This year’s Colorado budget so far includes what amounts to a $500 million cut to state hospital funding. It’s a frightening sum that threatens to deeply slash rural health services and to shut down some rural hospitals altogether.
The proposed cuts will be a centerpiece of debate at the Capitol in the remaining three-and-a-half weeks of the legislative session.
On Friday, House Speaker Crisanta Duran, a Denver Democrat, visited one of the top at-risk facilities in the state, Lincoln Community Hospital, located about 90 minutes southeast of the Capitol.
What are the other hospitals most at risk?
It’s a complicated question, explained the Colorado Hospital Association’s Julie Lonborg. She was speaking from the road, driving home from the Lincoln Community hospital tour.
Much will depend on a hospital’s operating budget, the kinds of services it provides, the patients it treats and the kinds of insurance those patients carry — and so on.
The budget cuts are aimed at hospitals that treat low-income Coloradans on Medicaid health coverage plans. Those hospitals depend on the state hospital provider fee, which is collected from all of the hospitals across the state, then matched by the federal government, and then distributed back to hospitals, in part directly — according to a formula tilted toward hospitals that serve low-income patients — and in part indirectly through distributions to Medicaid health insurance policies.
“We can say formally that there are eight to twelve hospitals at risk financially. Some of our member hospitals don’t want us putting it out there that they’re on the list. Others do,” Lonborg said.
“These are hospitals at-risk for cutting back services, shutting down other services, there will be certain kinds of patients they won’t be able to serve anymore, some are dropping planned upgrades or remodels — and some of them are at risk of closing.”
The names of some of the rural hospitals on that list have been widely reported, they include Lincoln Community Hospital, Delta County Memorial Hospital, Conejos County Hospital and the San Luis Valley Regional Medical Center.
Non-rural hospitals that serve a high percentage of Medicaid patients are also bracing for major changes. They include Denver Health Medical Center, the University of Colorado Hospital, Children’s Hospital and Centura Health’s Longmont United Hospital.
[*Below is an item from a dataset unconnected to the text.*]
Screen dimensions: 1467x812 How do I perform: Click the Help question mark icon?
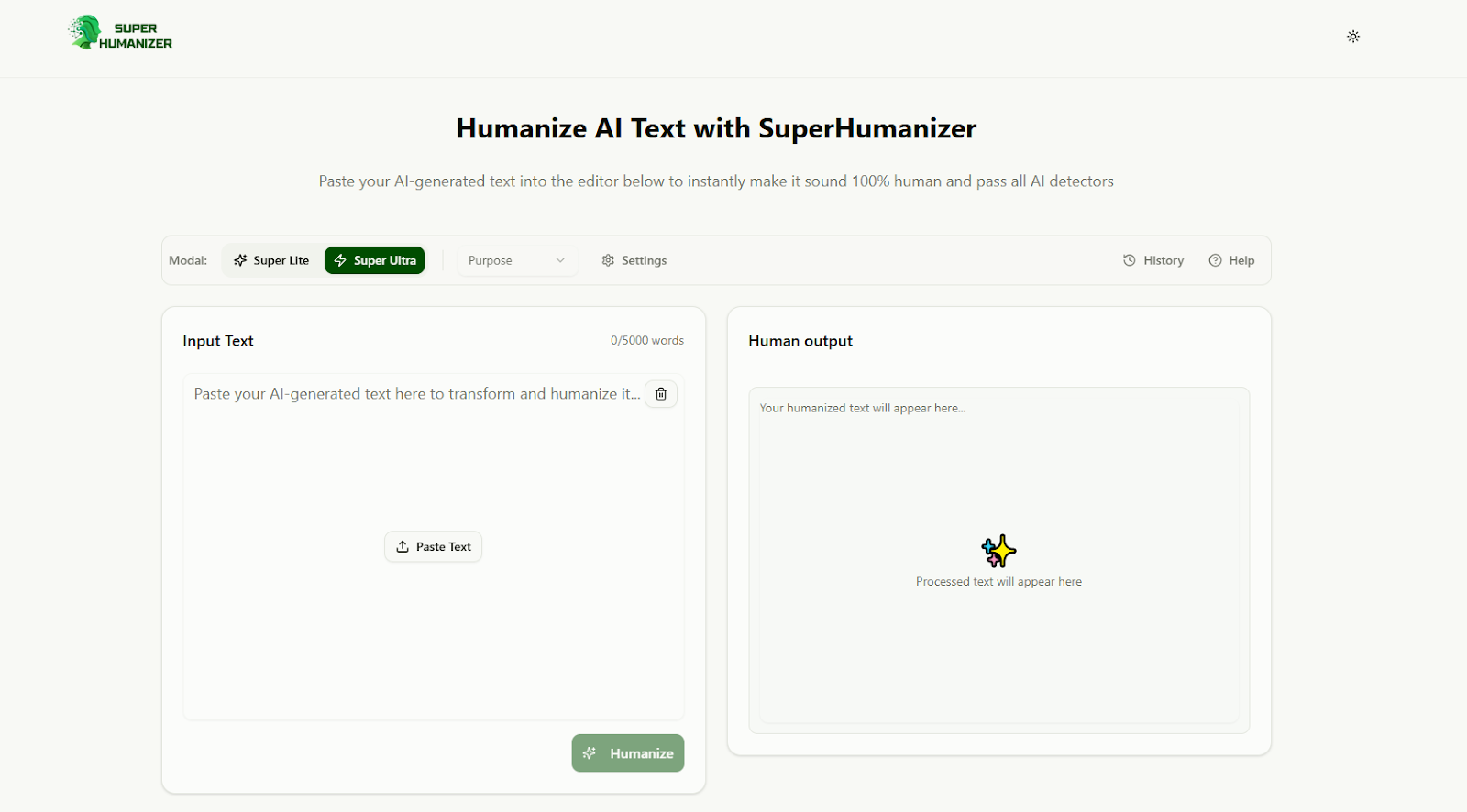point(1216,260)
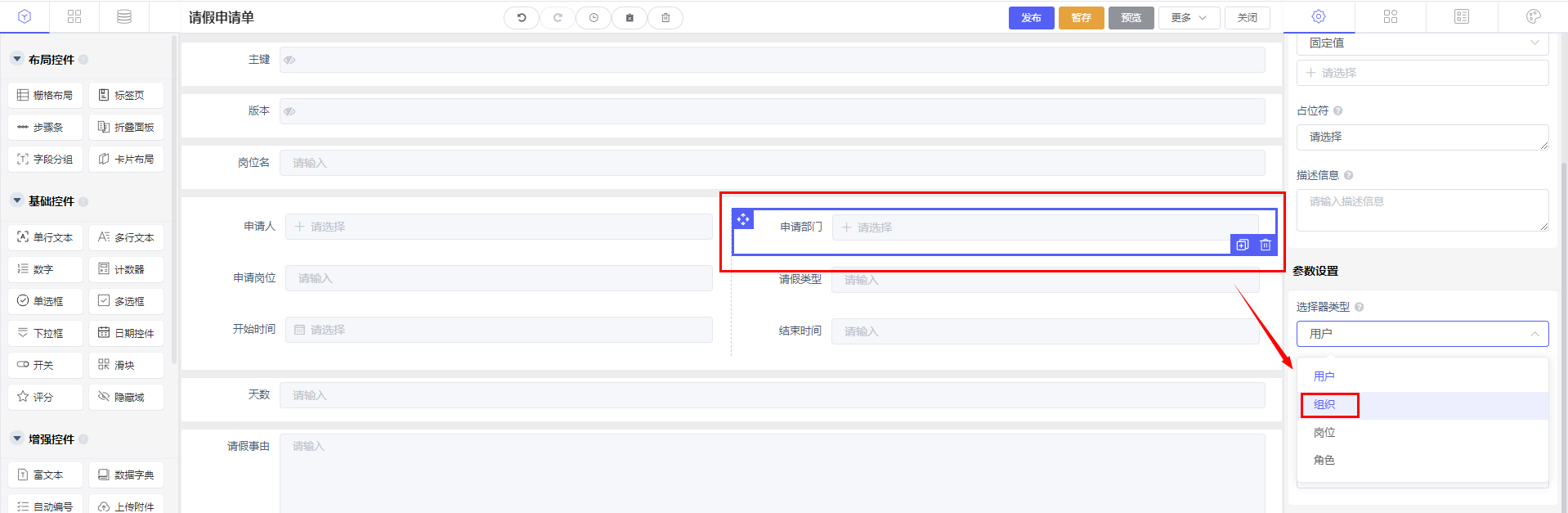Click the undo icon in top toolbar
The image size is (1568, 513).
[x=521, y=18]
By most accounts, the Conejos County and San Luis Valley hospitals are in real danger of shuttering.
Lonborg added that closings won’t happen overnight.
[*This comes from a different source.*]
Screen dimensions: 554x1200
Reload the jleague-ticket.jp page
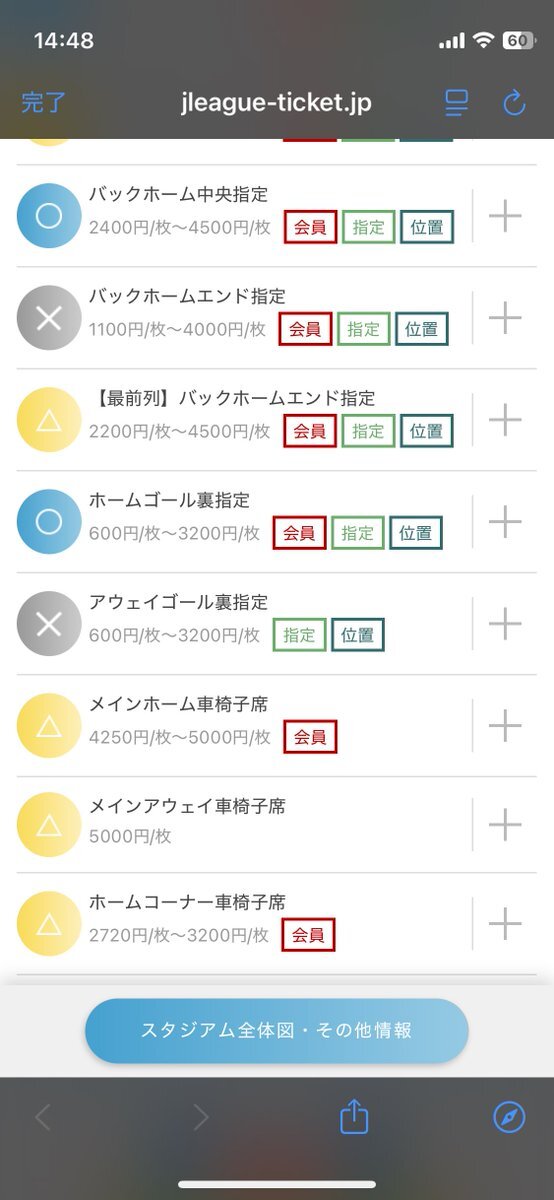pyautogui.click(x=514, y=102)
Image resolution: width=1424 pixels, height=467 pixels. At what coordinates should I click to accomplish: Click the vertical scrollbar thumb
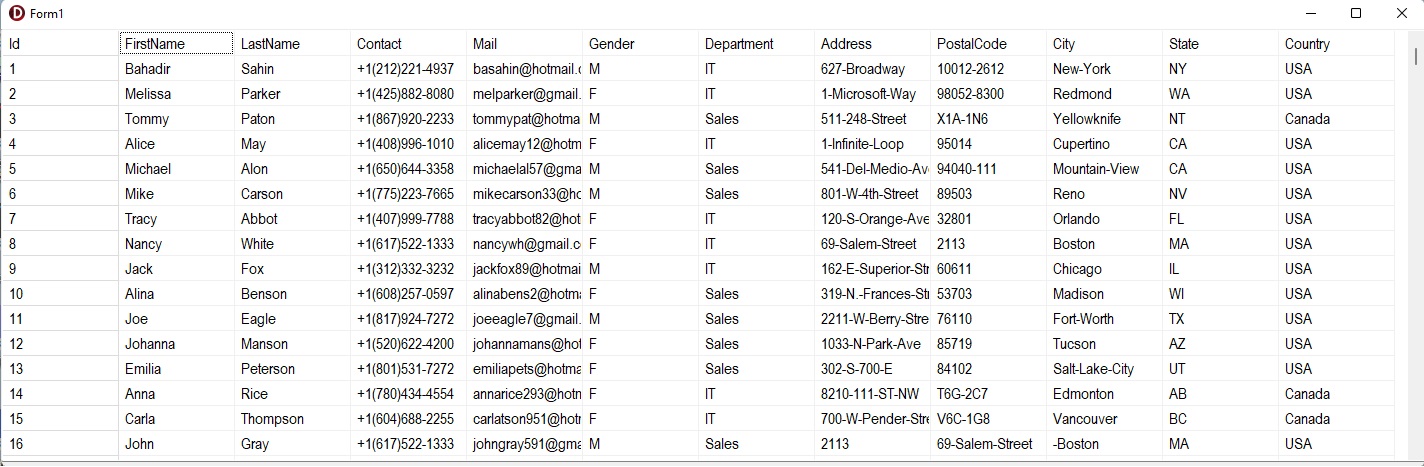tap(1416, 55)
“Not on Day One — you know, the Legislature wraps and then the hospital closes their doors,” she said. “It will take a year or so, and then any reserves would be gone.”
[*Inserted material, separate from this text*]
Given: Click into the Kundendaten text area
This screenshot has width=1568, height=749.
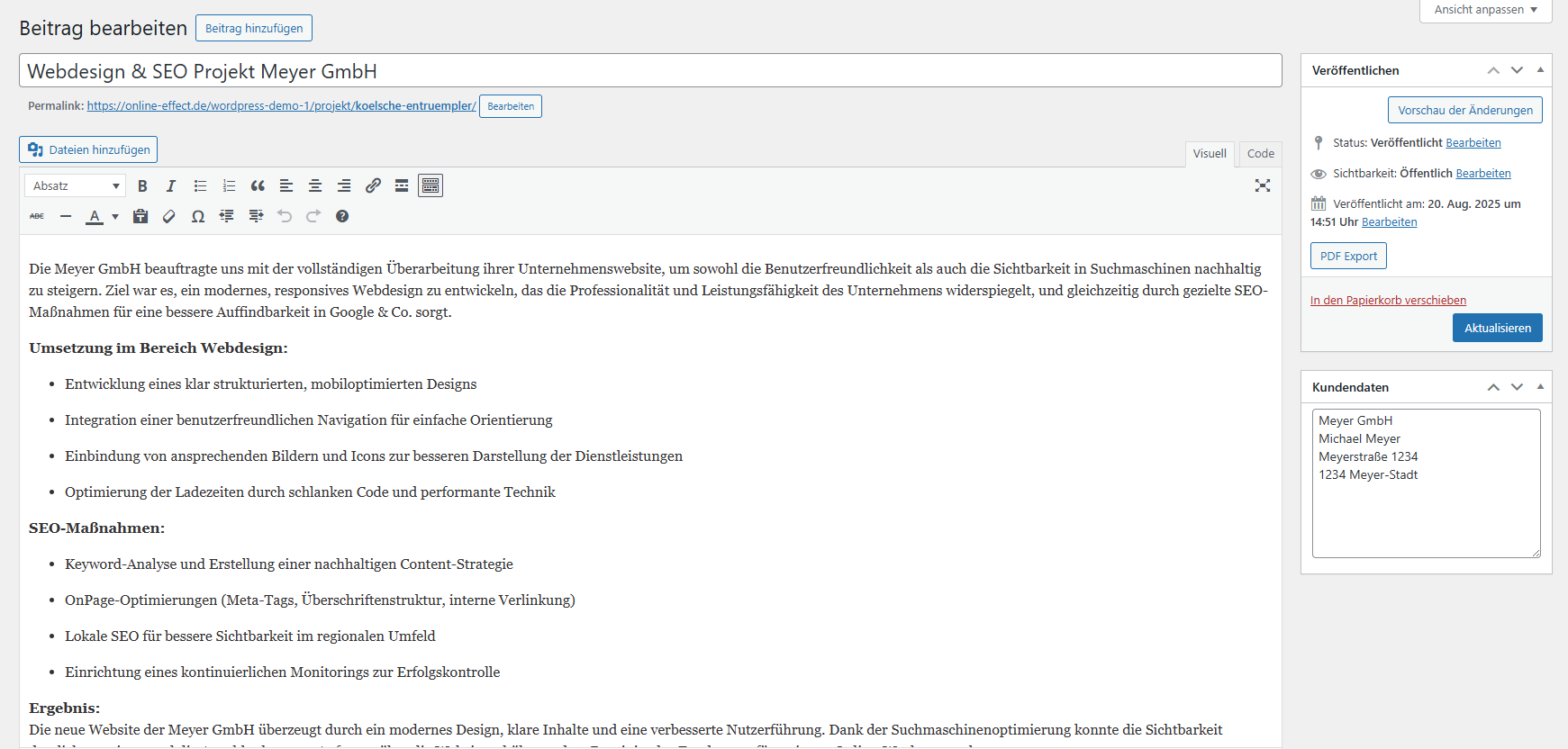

It has been difficult during the legislative session to drill down and determine which hospitals face the greatest threat.
The state Department of Health Care Policy and Financing refers to a memo drafted by the Legislative Joint Budget Committee. The memo includes an appendix of hospitals and the dollar amounts they would lose under the proposed cuts.
But the figures don’t often match with what you hear referred to at town hall meetings or in the lobbies of the Capitol. Indeed the figures can vary wildly.
Is Denver Health facing a $4 million budget cut or a $17.4 million cut?
Definitely not the latter, Lonborg suggested. She described the Budget committee memo as “fairly rough” and cautioned against citing any of its figures for print.
But if the JBC numbers mean anything at all, The Statesman can report that, in the event proposed state budget cuts remain unchanged, resources might be severely depleted for health services at hospitals in Garfield, Logan, Moffat, Pueblo and Routt counties.
Lonborg noted that a statistic important to include in discussion on the hospital cuts is that they will be a rural and an urban problem. She said that in Colorado, 28 percent of rural patients and 21 percent of urban patients are on Medicaid.